Star schemas and aggregate (or summary) fact tables


Aggregate tables can further improve query performance by reducing the number of rows over which higher-level metrics must be aggregated. 
However, the use of aggregate tables with dimension tables is not a valid physical modeling strategy. Whenever aggregation is performed over fact data, it is a general requirement that tables joined to the fact table must be at the same attribute level or at a higher level. If the auxiliary table is at a lower level, fact rows will be replicated prior to aggregation and this will result in inflated metric values (also known as "multiple counting").

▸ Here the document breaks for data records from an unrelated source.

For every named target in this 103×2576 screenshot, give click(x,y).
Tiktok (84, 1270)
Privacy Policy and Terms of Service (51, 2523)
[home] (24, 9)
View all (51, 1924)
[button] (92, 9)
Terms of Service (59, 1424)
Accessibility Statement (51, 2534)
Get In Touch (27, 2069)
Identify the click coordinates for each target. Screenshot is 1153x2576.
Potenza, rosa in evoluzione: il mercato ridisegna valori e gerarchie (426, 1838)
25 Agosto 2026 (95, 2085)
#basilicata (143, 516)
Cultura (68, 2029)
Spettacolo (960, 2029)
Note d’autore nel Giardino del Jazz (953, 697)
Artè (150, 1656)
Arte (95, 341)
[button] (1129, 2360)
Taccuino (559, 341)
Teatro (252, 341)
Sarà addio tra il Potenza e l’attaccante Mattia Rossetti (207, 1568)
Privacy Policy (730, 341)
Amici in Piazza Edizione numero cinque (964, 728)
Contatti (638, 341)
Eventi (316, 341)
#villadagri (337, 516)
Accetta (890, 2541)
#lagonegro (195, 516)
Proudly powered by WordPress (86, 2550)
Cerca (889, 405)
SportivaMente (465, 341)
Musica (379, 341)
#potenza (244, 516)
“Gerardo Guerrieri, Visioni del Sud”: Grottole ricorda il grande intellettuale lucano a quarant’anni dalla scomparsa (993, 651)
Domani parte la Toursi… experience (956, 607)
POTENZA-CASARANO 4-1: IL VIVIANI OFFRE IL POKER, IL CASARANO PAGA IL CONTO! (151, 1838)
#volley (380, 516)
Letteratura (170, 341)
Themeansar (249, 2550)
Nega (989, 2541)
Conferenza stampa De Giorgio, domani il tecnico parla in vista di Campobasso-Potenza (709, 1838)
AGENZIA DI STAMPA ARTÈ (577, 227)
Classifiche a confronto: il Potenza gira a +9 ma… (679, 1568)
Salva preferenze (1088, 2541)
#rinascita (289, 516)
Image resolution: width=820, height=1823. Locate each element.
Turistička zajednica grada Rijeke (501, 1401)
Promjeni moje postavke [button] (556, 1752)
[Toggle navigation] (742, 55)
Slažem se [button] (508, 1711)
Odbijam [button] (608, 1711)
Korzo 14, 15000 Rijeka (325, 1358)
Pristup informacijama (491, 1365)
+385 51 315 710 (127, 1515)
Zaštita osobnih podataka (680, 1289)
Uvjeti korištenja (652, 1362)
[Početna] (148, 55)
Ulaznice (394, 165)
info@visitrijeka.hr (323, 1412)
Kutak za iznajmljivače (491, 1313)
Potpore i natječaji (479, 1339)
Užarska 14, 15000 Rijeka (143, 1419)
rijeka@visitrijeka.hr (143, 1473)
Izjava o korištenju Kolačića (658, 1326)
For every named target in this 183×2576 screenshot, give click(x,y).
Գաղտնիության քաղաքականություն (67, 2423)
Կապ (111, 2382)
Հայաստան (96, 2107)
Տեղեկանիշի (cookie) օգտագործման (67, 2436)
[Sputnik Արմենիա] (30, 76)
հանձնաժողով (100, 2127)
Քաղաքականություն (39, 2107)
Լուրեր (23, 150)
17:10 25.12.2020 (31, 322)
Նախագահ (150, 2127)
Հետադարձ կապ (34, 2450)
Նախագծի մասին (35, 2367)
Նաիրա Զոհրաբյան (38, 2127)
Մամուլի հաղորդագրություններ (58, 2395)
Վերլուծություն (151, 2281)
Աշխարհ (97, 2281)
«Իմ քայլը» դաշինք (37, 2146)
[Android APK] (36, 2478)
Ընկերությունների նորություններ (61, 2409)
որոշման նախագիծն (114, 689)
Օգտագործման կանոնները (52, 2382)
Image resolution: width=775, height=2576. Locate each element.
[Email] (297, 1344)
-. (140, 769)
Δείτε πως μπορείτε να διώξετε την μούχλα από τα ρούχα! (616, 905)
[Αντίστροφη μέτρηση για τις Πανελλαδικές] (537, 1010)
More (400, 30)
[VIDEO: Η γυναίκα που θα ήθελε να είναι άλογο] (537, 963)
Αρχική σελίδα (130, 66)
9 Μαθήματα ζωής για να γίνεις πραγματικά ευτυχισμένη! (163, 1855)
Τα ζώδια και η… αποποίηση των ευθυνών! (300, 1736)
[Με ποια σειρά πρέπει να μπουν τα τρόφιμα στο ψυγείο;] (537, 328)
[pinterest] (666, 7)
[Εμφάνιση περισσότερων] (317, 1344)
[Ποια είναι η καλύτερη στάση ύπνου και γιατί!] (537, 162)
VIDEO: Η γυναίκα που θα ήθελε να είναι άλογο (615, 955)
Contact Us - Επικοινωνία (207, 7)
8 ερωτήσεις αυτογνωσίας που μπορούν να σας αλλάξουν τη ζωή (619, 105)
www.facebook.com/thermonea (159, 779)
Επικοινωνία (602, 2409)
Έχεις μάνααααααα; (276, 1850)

With the above Time dimension table, a fact table at the level of Day functions correctly because there is exactly one row in DIM_TIME for each day. To aggregate the facts to the level of Quarter, it is valid to join the fact table to the dimension table and group by the quarter ID from the dimension table.

Sql
select DT.QUARTER_ID,
   max(DT.QUARTER_DESC) Quarter_Desc
   sum(FT.REVENUE) Revenue
from DAY_FACT_TABLE FT
   join DIM_TIME DT
      on (FT.DAY_ID = DT.DAY_ID)
group by DT.QUARTER_ID

If, however, there is an aggregate fact table already at the level of Quarter, the results will not be correct. This is because the query must join on Quarter ID, but the quarter ID is not a unique key of the dimension table. Because any given quarter of a year contains 90, 91 or 92 days, the dimension table will contain that many rows with the same quarter ID. Thus fact rows will be replicated prior to taking the sum, and the sum will be too high.

Sql
select FT.QUARTER_ID,
   max(DT.QUARTER_DESC) Quarter_Desc
   sum(FT.REVENUE) Revenue
from QTR_FACT_TABLE FT
   join DIM_TIME DT
      on (FT.QUARTER_ID = DT.QUARTER_ID)
group by FT.QUARTER_ID

This is a generally recognized problem with star schemas, and is not strictly a MicroStrategy limitation.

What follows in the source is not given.